In the center of our new business process automation architecture stands the Camunda Cloud as SaaS offering. We use it to deploy bpmn diagrams and have the workflow engine keep track of the process instances. It provides "job queues" for job types and we create workers for them. Camunda's Chief Technologist Bernd Rücker blogged about the considerations to take when using Camunda Cloud to orchestrate your (micro-)services and writing your workers. It's a really good read and we would have loved to have this insight when developing our architecture. Long story short: We developed our architecture a couple of months before Bernd shared his thoughts. We still use some of the concepts that he wrote about and are really happy with it. 

TLDR;

You can watch me presenting the architecture and a use-case we implemented using it on Camunda Community Summit 2022 here.

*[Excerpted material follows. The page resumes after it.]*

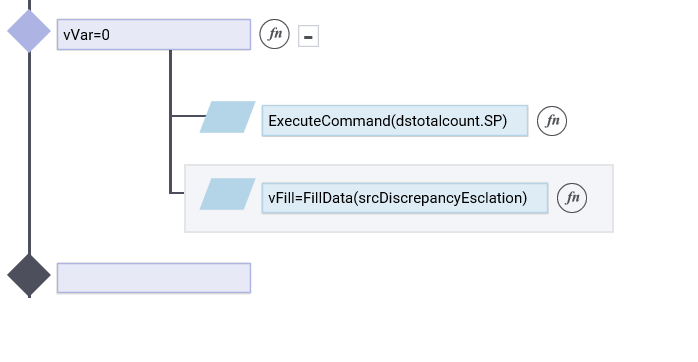Click the ExecuteCommand(dstotalcount.SP) field
The width and height of the screenshot is (698, 362).
tap(395, 121)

Where do we come from? Where do we go?

 

When we developed the architecture we had some requirements. It should:

  • enhance our existing product offering
  • use as much as possible from our exisiting well maintained infrastructure
  • make it easy to integrate NoCode / LowCode / RPA "mircoservices"

 

Especially the last requirement was important to us, as it would also heavily extend what our product could offer (first requirement). We had our customers ask us about automating things, that were (probably) possible to do with NoCode / LowCode / RPA. We had no experience with these tools but decided we wanted to use these new projects to change that. The market seems to go in that direction, so we might as well get comfortable with it. Coming from a "ProCode" point of view it was important to us as a team of software developers, that the new setup would make it easy to unplug the new solutions, if we decided that we did not feel comfortable with the new microservices, and be able to migrate them to ProCode.

Little heads up: having brought a bunch of services to production in a LowCode environment, we now can judge pretty well, what is and what isn't a good fit for the tooling we use. From the first project we now migrated some services to Java code, which was not effortless. One thing helped us a lot though: We had set up the process using bpmn and Camunda 8 as workflow engine. This had early on "forced" us to apply the separation of concerns principle. This implicitly takes care of defining clear interfaces at the worker/service boundaries. We only had to take care that the new worker implementation would implement the incoming and outgoing interface and were all set.

 

Architecture Overview

Below you can see the architecture we set up.

Going from left to right we see:

  • Camunda 8 as bpmn workflow engine to orchestrate what is on the right of it
  • EASI Platform as integration solution based on apache camel. It is a spring boot setup running on kubernetes with the possiblility to auto-scale horizontially. There are many EASI modules that most of the time integrate with one other service and speak its "dialect" while using AWS SQS queues to communicate among the EASI modules. For the use-cases that are related to M365 services and the process is orchestrated the two modules "EASI Camunda" and "EASI M365" play a central role. To communicate with the Camunda gRPC APIs we developed a custom camel component. If you are interested in using it contact me, we think about open sourcing it.
  • Below the EASI Platform a couple of the service EASI integrates with are shown. There are many more.
  • The AWS Serverless API Gateway setup is used for these use cases at the moment:
    • An oauth authenticated api facade that enables third party services to drop off data for async processing by EASI modules
    • An oauth authenticated api facade in front of cloud flows being used from EASI-M365 to invoke flows in M365 PowerPlatform
    • An unauthenticated proxy for PowerAutomate cloud flows, that provide callback landingpages to give humans a possiblity to interact with the bpmn processes
  • We use PowerAutomate CloudFlows in the PowerPlatform to interact with M365 Services in a LowCode fashion. The flows send results back to the EASI Platform via ApiGateway or are invoked in a synchronous way.
    • RPA Flows are also available and from a view outside of the PowerPlatform behave just like CloudFlows

Why we are kind of in love with this architecture?

  • This setup allows us to trigger bpmn process instances from an incoming e-mail in an Outlook mailbox or from an employee holding the identity card to a card read of our physical access control system in a very similar fashion with all the flexibility that apache camel offers.
  • The fact that for a huge part we use serverless resources in AWS and Microsofts PowerPlatform is a huge benefit and cost efficient.